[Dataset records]
-- BEGIN --
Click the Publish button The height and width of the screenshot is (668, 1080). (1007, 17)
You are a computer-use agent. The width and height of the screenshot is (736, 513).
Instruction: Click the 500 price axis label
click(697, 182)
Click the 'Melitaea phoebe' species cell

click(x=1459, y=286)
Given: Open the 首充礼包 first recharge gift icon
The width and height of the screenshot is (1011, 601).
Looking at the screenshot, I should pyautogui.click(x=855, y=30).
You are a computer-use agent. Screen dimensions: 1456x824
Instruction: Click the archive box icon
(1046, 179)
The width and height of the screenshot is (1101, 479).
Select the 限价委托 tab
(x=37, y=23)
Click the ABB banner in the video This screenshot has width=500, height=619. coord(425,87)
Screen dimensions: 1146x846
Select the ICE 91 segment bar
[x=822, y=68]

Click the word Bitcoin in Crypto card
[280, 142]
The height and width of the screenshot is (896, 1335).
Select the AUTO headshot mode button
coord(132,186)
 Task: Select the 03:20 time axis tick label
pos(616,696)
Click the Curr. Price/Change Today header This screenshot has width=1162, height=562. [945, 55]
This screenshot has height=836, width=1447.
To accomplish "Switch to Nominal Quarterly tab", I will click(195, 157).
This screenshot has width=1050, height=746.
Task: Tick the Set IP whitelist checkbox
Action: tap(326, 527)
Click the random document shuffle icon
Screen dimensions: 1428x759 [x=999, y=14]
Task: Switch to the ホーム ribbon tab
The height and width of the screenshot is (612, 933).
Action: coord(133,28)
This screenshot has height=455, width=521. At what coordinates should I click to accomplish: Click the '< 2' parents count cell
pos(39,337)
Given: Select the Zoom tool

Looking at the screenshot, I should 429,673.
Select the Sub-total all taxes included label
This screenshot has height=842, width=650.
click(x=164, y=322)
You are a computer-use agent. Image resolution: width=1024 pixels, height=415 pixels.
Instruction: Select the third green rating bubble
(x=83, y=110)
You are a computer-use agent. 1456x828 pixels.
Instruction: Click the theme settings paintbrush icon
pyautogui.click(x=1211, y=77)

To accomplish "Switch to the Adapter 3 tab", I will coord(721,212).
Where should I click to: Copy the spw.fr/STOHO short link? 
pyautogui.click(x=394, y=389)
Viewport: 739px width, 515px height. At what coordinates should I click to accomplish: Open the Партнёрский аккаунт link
-- END --
What you need to do: Please reproduce all of the data above word for word, keeping every line unchanged.

Output for this task:
Click the Publish button The height and width of the screenshot is (668, 1080). (1007, 17)
You are a computer-use agent. The width and height of the screenshot is (736, 513).
Instruction: Click the 500 price axis label
click(697, 182)
Click the 'Melitaea phoebe' species cell

click(x=1459, y=286)
Given: Open the 首充礼包 first recharge gift icon
The width and height of the screenshot is (1011, 601).
Looking at the screenshot, I should pyautogui.click(x=855, y=30).
You are a computer-use agent. Screen dimensions: 1456x824
Instruction: Click the archive box icon
(1046, 179)
The width and height of the screenshot is (1101, 479).
Select the 限价委托 tab
(x=37, y=23)
Click the ABB banner in the video This screenshot has width=500, height=619. coord(425,87)
Screen dimensions: 1146x846
Select the ICE 91 segment bar
[x=822, y=68]

Click the word Bitcoin in Crypto card
[280, 142]
The height and width of the screenshot is (896, 1335).
Select the AUTO headshot mode button
coord(132,186)
 Task: Select the 03:20 time axis tick label
pos(616,696)
Click the Curr. Price/Change Today header This screenshot has width=1162, height=562. [945, 55]
This screenshot has height=836, width=1447.
To accomplish "Switch to Nominal Quarterly tab", I will click(195, 157).
This screenshot has width=1050, height=746.
Task: Tick the Set IP whitelist checkbox
Action: tap(326, 527)
Click the random document shuffle icon
Screen dimensions: 1428x759 [x=999, y=14]
Task: Switch to the ホーム ribbon tab
The height and width of the screenshot is (612, 933).
Action: coord(133,28)
This screenshot has height=455, width=521. At what coordinates should I click to accomplish: Click the '< 2' parents count cell
pos(39,337)
Given: Select the Zoom tool

Looking at the screenshot, I should 429,673.
Select the Sub-total all taxes included label
This screenshot has height=842, width=650.
click(x=164, y=322)
You are a computer-use agent. Image resolution: width=1024 pixels, height=415 pixels.
Instruction: Select the third green rating bubble
(x=83, y=110)
You are a computer-use agent. 1456x828 pixels.
Instruction: Click the theme settings paintbrush icon
pyautogui.click(x=1211, y=77)

To accomplish "Switch to the Adapter 3 tab", I will coord(721,212).
Where should I click to: Copy the spw.fr/STOHO short link? 
pyautogui.click(x=394, y=389)
Viewport: 739px width, 515px height. At what coordinates should I click to accomplish: Open the Партнёрский аккаунт link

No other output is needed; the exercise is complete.